Record extracts -
---

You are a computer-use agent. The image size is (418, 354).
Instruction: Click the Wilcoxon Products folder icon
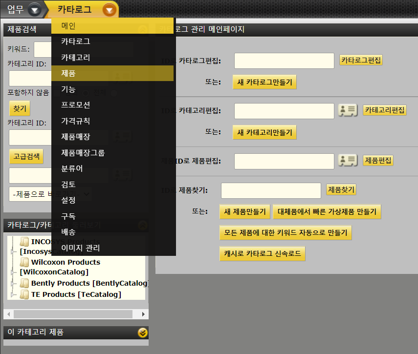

---

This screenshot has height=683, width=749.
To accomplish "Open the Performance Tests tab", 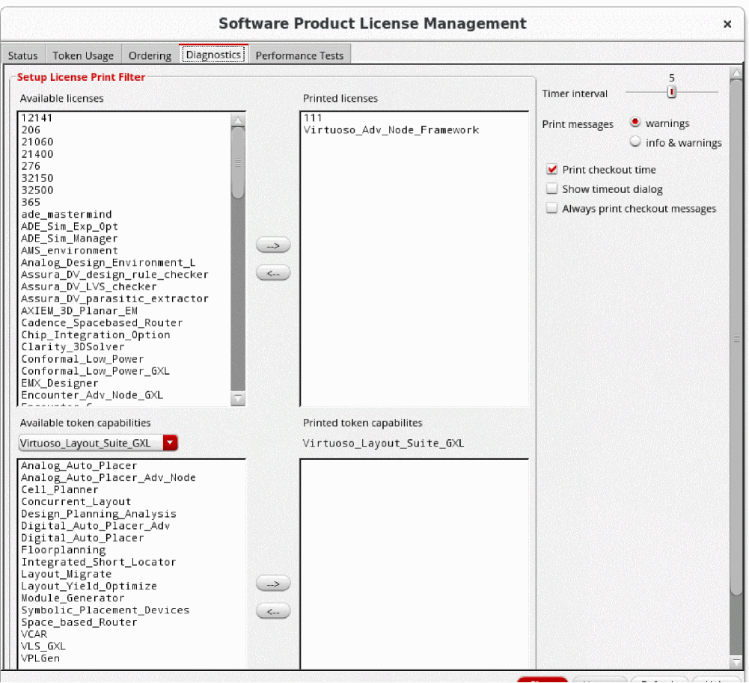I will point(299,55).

---

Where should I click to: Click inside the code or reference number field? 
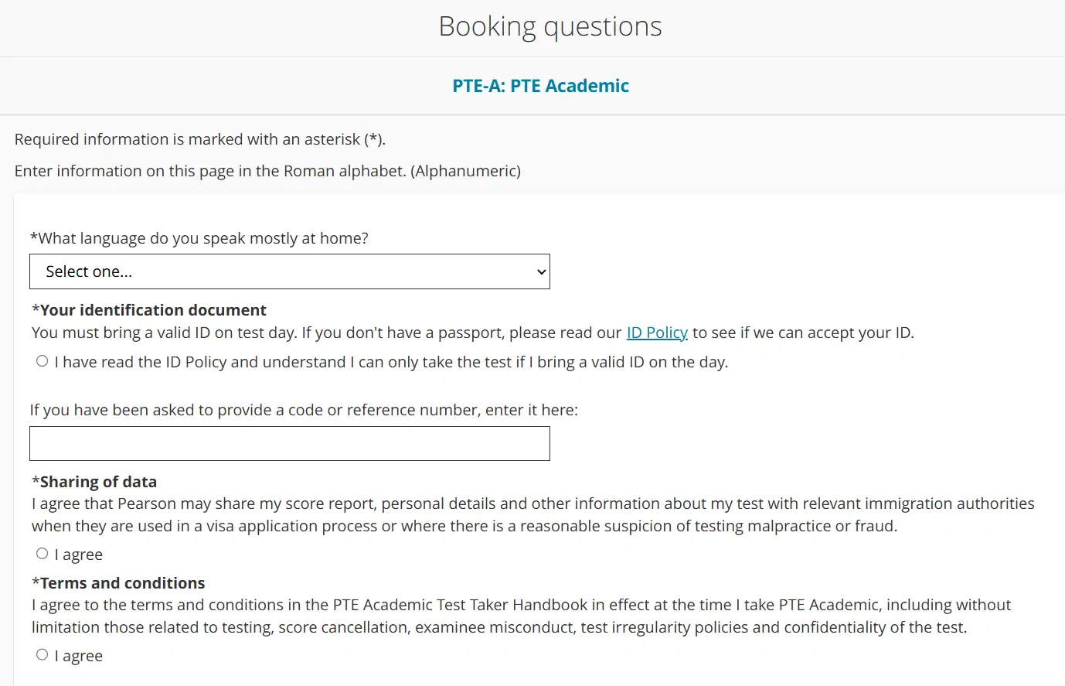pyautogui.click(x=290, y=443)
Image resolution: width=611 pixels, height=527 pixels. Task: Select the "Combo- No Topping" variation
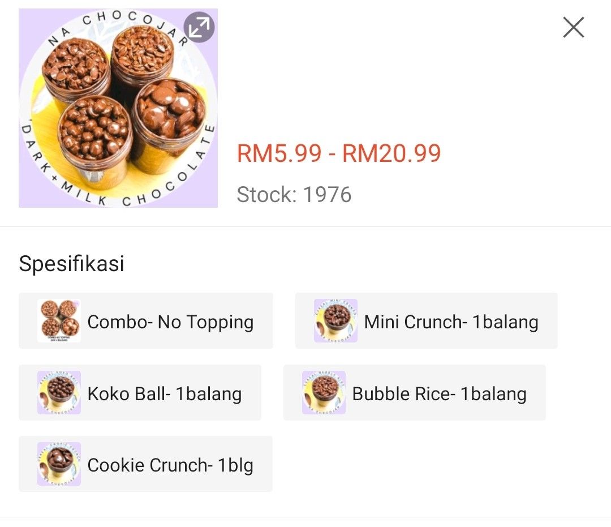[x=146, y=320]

---

Word for word, restate the lines of the listing above starting at the line with "You are a computer-use" and ending at the line with "Instruction: Click the", and nothing outside them.

You are a computer-use agent. The image size is (418, 354).
Instruction: Click the Wilcoxon Products folder icon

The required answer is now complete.